[Listed records]

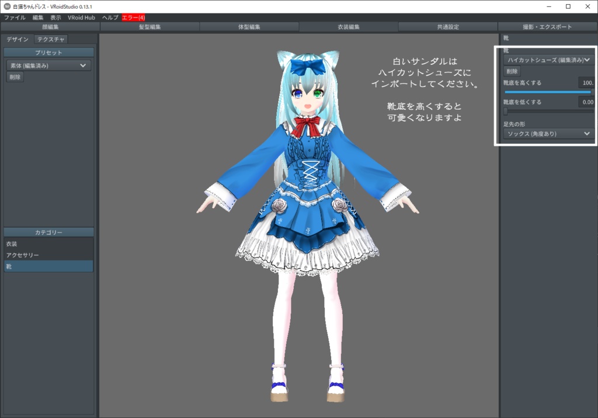Viewport: 598px width, 418px height.
Task: Switch to the 髪型編集 tab
Action: [149, 27]
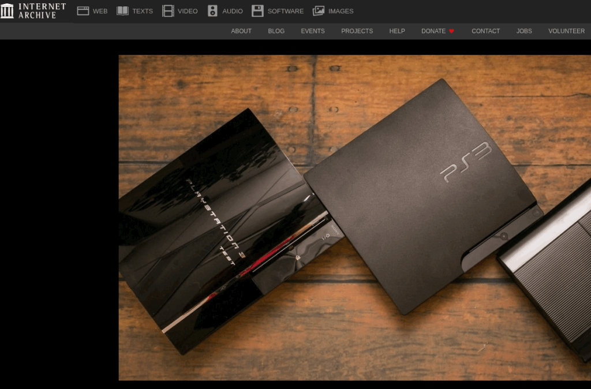Click the Internet Archive pillared building logo
Image resolution: width=591 pixels, height=389 pixels.
click(x=7, y=11)
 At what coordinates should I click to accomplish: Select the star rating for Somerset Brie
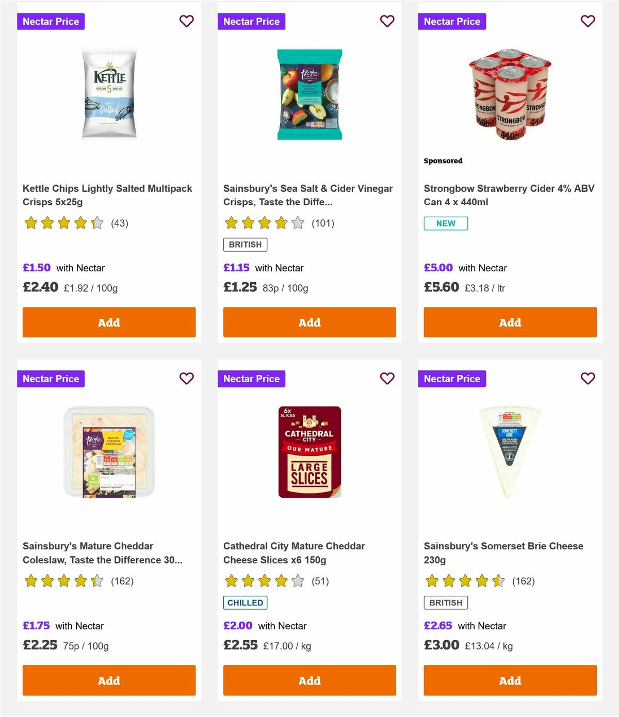[464, 580]
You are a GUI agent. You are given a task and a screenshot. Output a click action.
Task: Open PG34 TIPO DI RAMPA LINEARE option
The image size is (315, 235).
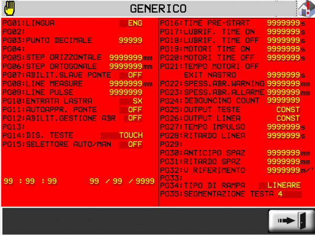pyautogui.click(x=281, y=185)
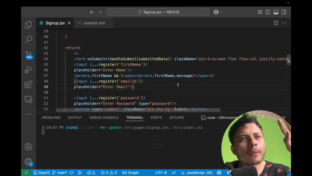The height and width of the screenshot is (176, 312).
Task: Open the readme.md tab
Action: [x=94, y=23]
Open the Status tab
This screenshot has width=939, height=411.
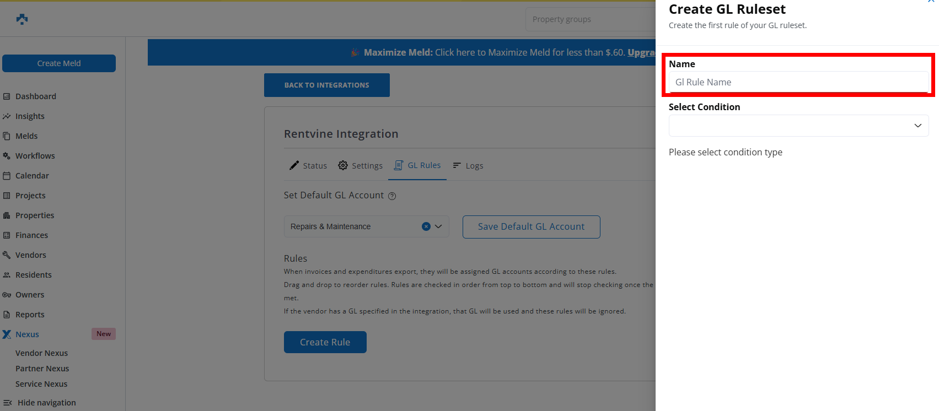coord(309,166)
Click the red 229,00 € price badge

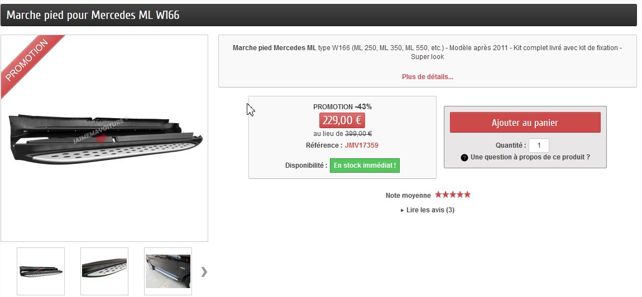(x=342, y=120)
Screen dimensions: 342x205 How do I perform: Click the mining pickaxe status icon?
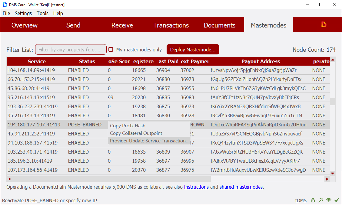coord(320,200)
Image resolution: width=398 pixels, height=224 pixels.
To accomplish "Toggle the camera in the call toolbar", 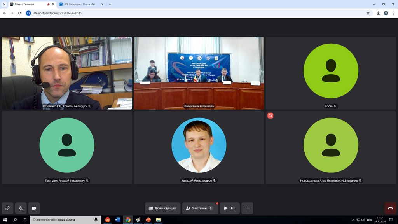I will click(x=34, y=208).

[/Listed records]

= About this exercise =
Once the line with "At what coordinates" is found above, transcribe each line from it through the line with "Image resolution: width=398", exactly, and omit the pictures.

= Response area =
 At what coordinates should I click to accomplish: Select the star rating for Somerset Brie
[464, 580]
You are a GUI agent. You are given a task and a screenshot. Output a click action.
Task: Open PG34 TIPO DI RAMPA LINEARE option
The image size is (315, 235).
pyautogui.click(x=281, y=185)
The height and width of the screenshot is (176, 312).
Task: Open the readme.md tab
Action: [x=94, y=23]
Open the Status tab
This screenshot has width=939, height=411.
coord(309,166)
Click the red 229,00 € price badge

(x=342, y=120)
Screen dimensions: 342x205 How do I perform: Click the mining pickaxe status icon?
coord(320,200)
Image resolution: width=398 pixels, height=224 pixels.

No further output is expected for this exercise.